Guiding Neural Collapse: Optimising Towards the Nearest Simplex Equiangular Tight Frame

TL;DR

This paper leverages the Neural Collapse phenomenon, specifically the convergence to a Simplex ETF, to develop a Riemannian optimisation method that accelerates training convergence and improves stability in neural networks.

Contribution

It introduces a novel Riemannian optimisation approach based on nearest simplex ETF geometry to guide neural network training.

Findings

Accelerates convergence in neural network training

Enhances training stability across architectures

Effective on both synthetic and real-world datasets

Abstract

Neural Collapse (NC) is a recently observed phenomenon in neural networks that characterises the solution space of the final classifier layer when trained until zero training loss.

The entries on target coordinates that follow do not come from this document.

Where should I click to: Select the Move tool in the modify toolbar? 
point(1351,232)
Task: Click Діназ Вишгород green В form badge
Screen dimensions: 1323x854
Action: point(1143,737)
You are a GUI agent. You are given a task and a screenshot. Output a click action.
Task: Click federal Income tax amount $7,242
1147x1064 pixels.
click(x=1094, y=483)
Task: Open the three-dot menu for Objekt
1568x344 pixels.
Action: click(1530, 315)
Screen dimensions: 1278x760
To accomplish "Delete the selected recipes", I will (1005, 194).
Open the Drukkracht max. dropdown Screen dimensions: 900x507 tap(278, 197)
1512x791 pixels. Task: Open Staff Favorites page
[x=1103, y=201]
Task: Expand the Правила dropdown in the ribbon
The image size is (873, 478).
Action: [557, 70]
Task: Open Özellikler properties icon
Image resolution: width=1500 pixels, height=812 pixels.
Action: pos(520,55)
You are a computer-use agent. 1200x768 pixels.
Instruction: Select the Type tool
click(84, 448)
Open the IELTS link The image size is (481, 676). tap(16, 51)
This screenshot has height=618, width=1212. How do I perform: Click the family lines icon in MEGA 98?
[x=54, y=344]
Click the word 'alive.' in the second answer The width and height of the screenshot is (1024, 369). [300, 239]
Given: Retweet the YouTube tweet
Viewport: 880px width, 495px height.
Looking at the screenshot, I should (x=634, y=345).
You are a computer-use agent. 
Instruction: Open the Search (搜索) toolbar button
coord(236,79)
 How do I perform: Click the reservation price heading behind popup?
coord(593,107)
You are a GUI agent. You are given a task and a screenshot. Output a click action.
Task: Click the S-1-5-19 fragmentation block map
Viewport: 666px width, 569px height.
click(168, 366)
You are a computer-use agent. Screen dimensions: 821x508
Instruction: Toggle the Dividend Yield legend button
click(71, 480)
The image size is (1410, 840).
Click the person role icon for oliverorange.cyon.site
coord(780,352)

Specifically, NC suggests that the final classifier layer converges to a Simplex Equiangular Tight Frame (ETF), which maximally separates the weights corresponding to each class. By duality, the penultimate layer feature means also converge to the same simplex ETF. Since this simple symmetric structure is optimal, our idea is to utilise this property to improve convergence speed. Specifically, we introduce the notion of nearest simplex ETF geometry for the penultimate layer features at any given training iteration, by formulating it as a Riemannian optimisation. Then, at each iteration, the classifier weights are implicitly set to the nearest simplex ETF by solving this inner-optimisation, which is encapsulated within a declarative node to allow backpropagation. Our experiments on synthetic and real-world architectures for classification tasks demonstrate that our approach accelerates convergence and enhances training stability.